例えば一つの仕事が終わり次の仕事に取り掛かる。あるいは一つの段階が終わり、次の段階へ向かう。そんな事を考えるとき、人は右肩上がりの階段を想像してはいないだろうか?一段上がるたびに高みに向かっているようなイメージで。
果たして、何故右上がりで、何故上昇してると思えるのだろうか。
M.C.エッシャーの階段を思い出した。一種のオプティカル・イリュージョンと言える作品は、巧みな数学的錯視で階段を登っているのか下っているのか戸惑わせるものだ。

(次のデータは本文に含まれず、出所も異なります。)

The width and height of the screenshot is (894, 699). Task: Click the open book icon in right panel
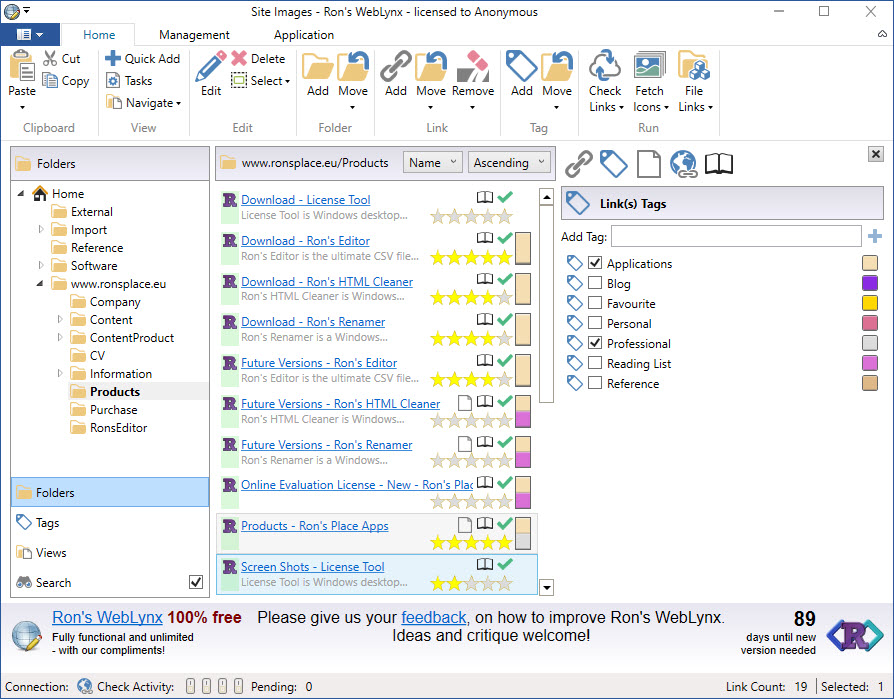coord(719,163)
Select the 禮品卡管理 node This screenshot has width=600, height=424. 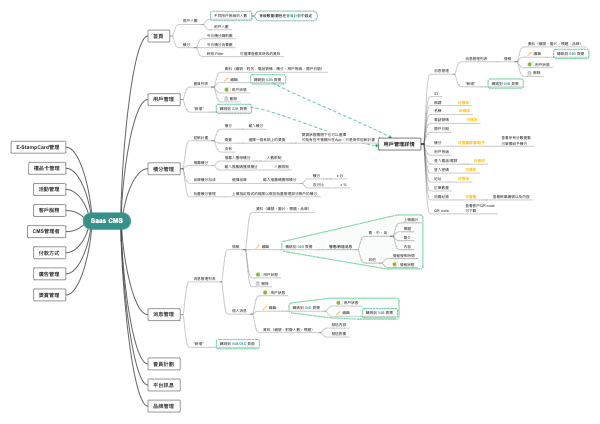[x=48, y=168]
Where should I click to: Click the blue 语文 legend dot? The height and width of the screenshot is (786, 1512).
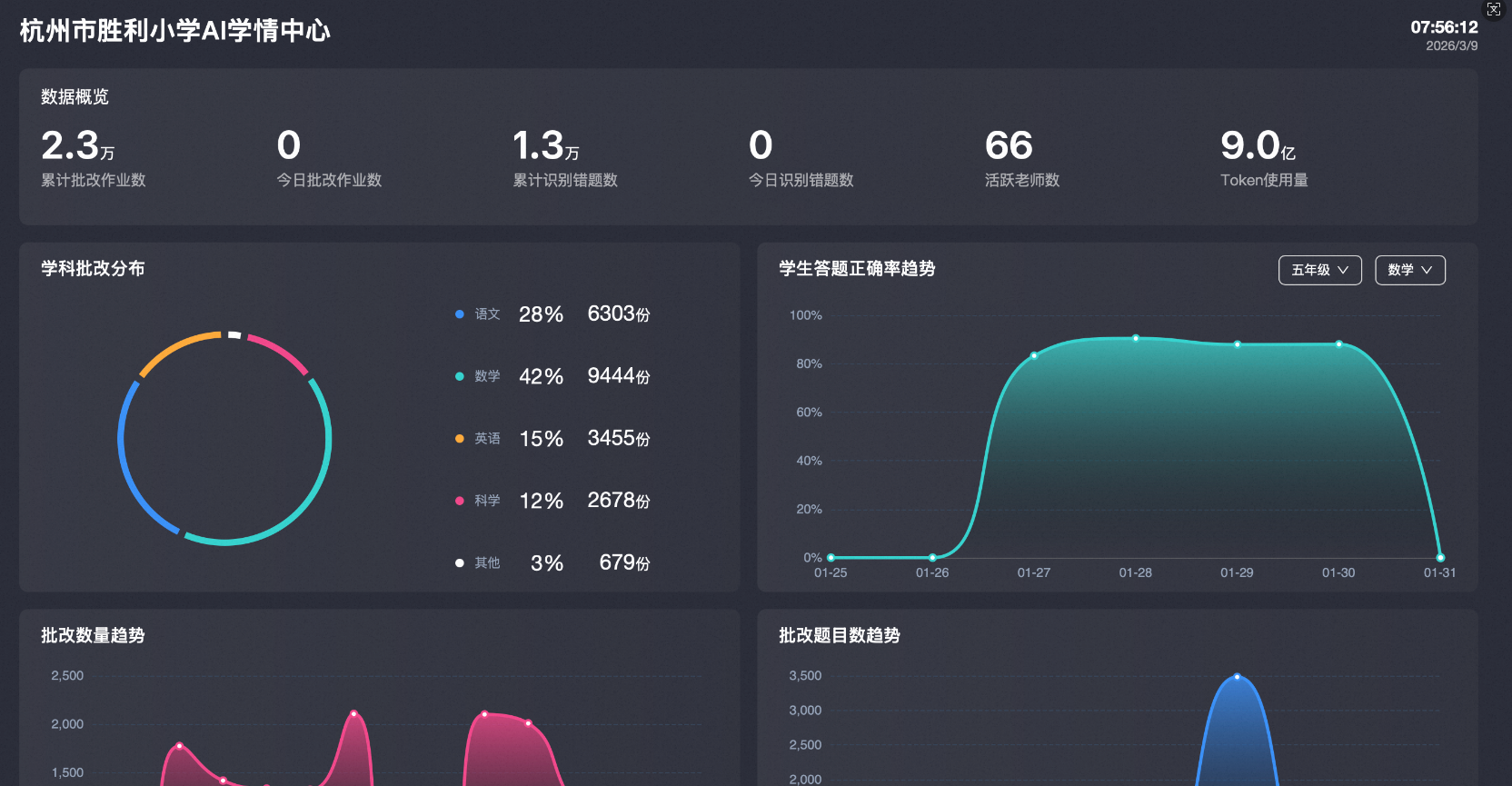coord(460,314)
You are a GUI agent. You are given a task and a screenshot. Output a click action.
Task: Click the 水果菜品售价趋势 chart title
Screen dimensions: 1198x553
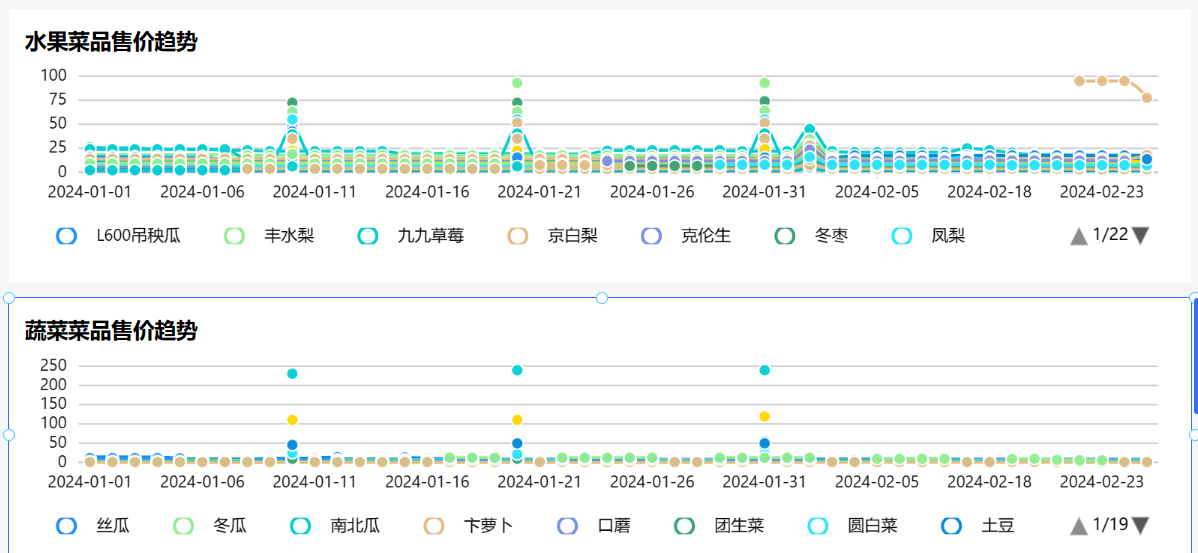(x=110, y=42)
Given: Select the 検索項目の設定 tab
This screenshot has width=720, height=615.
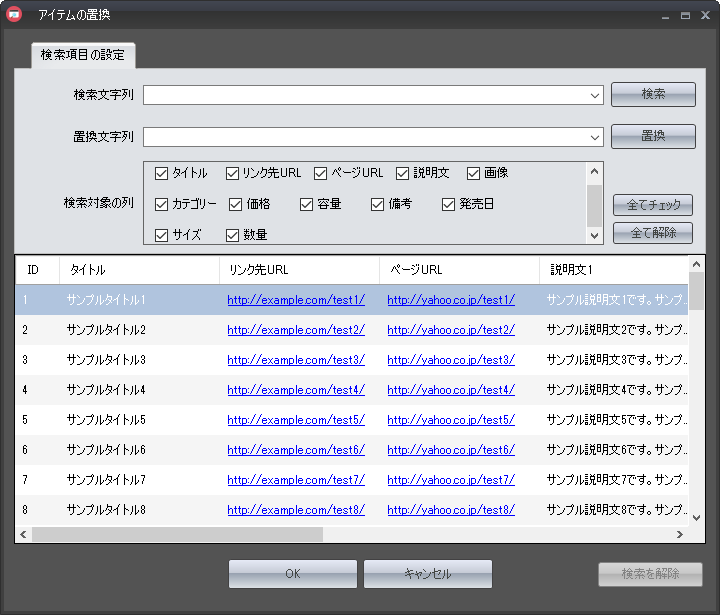Looking at the screenshot, I should coord(83,55).
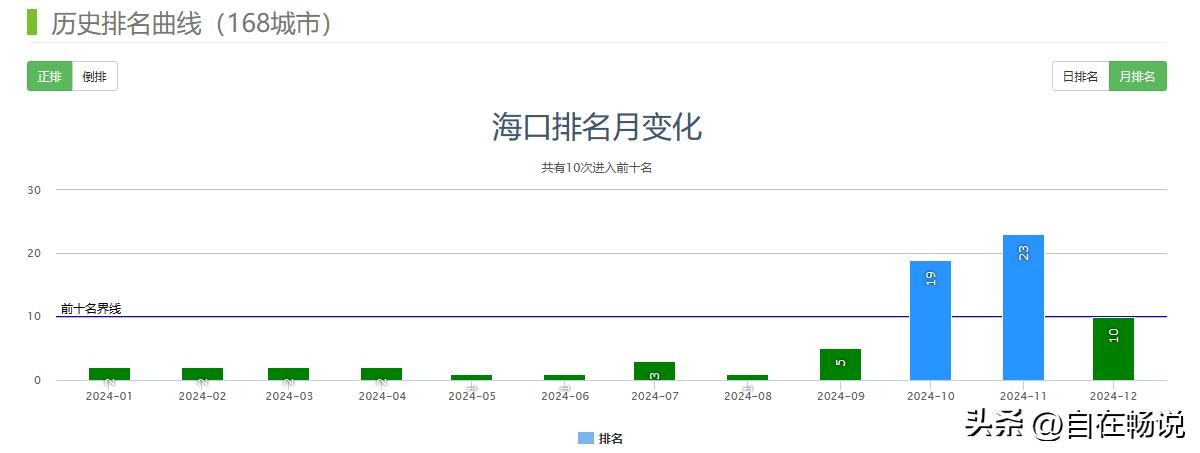Click the 2024-08 x-axis label
The height and width of the screenshot is (453, 1200).
[747, 396]
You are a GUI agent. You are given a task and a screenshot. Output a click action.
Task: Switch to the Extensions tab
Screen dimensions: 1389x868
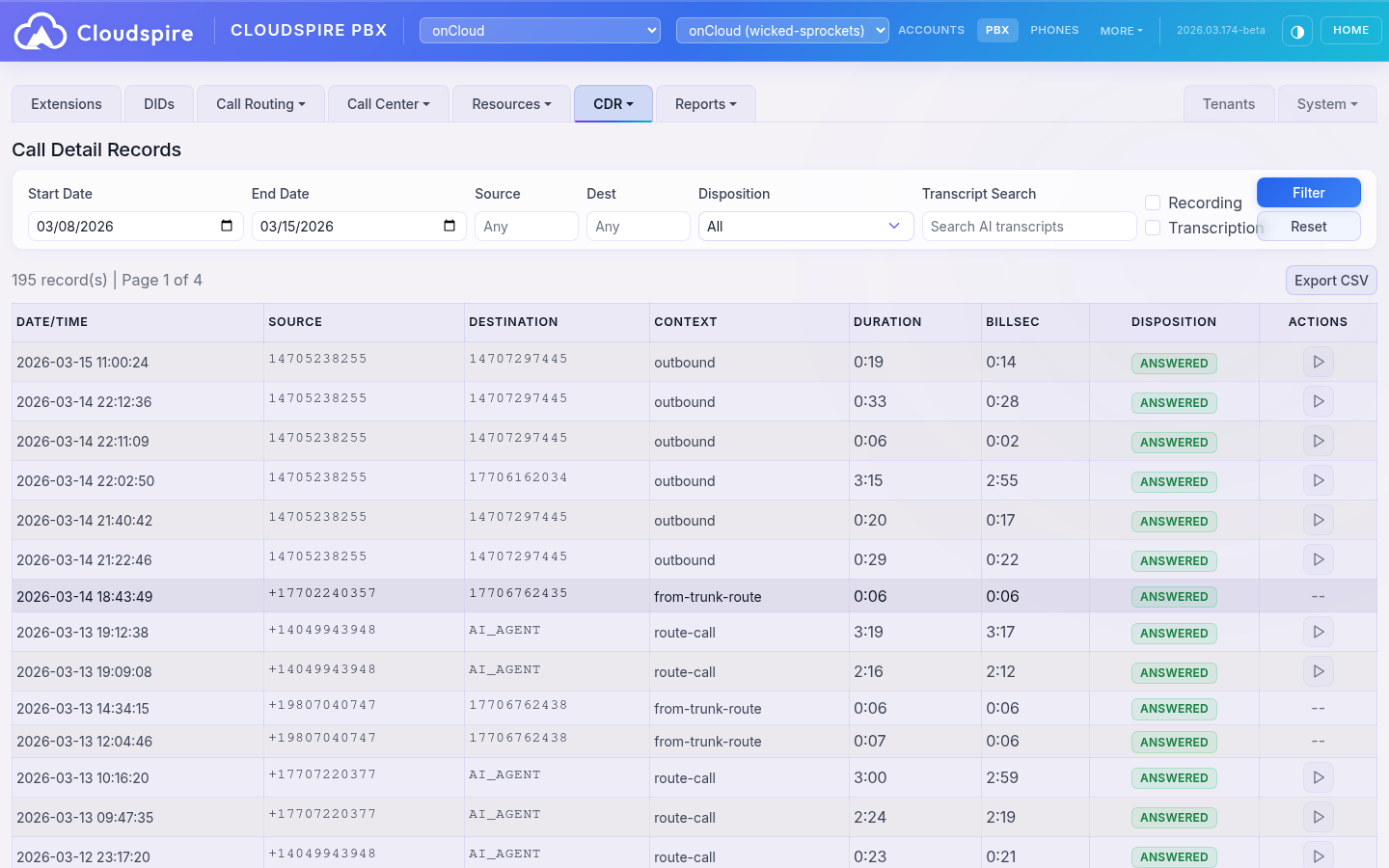tap(66, 103)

技術の習得は、高い到達点を目指して一段一段上っていくというイメージだが、学問や研究についてはそうとは限らないことが多い。いくつかの問題を解きながら、実験を繰り返しながら、資料を探索しながら、時には壁にぶつかり、最初からやり直すことだってありうる。そう簡単ではないのだ。そして原点に立ち返って再出発することで次の段階へ進めることもある。
だがその錯視画の中の人は、自分は前進してるとしか思っていない。それを眺める観察者からは下っていると見えることもあるのに。
さて、何が言いたいのだろうか?
脳裏には例のリトグラフが鮮明に浮かんでいるのだが。
多分、空間的には進んだり戻ったりくねくねと進んでいるのだろう。しかし道は一本道で、一筆書きの時間軸上を徘徊しているといった、そんなイメージなのかもしれない。

夜明け前2019/01/13

年が明けて、相変わらず忙しくしている。正月2日までは家族団らんで楽しく過ごしたけど、昨年分の仕事を消化するため例年より早めの仕事始めとなった。その仕事も今日中に終わらせるべく、今朝は3時に起きて、いつものようにユーチューブで懐かしい番組を聞きながらPCに向かっている。
一服付けに庭に出ると、まだ薄明かりの東の空に金星が眩しいほどだった。メタセコイアの枝の間で輝く明けの明星を眺めていると、右の方から明るい点がゆっくり移動してきた。煌めかず点滅せず一定の軌跡をゆったりと南東方向へ向かっている。国際宇宙ステーションなのだろう。地上ではまだ上ってこない太陽に照らされて、ちょうどよくその反射が我が家に届いたのだ。タバコを吹かしながら眺めているうち、金星は薄雲に包まれて輝きを失い、やがてISSもブラウン管テレビの終了点のようにスウーと消滅していった。
ようやく空が白んできた。薄明を背景に、幹と枝だけの木々が稜線の上で繊細なシルエットを見せている。
さて再び石器の実測を続けるとするか。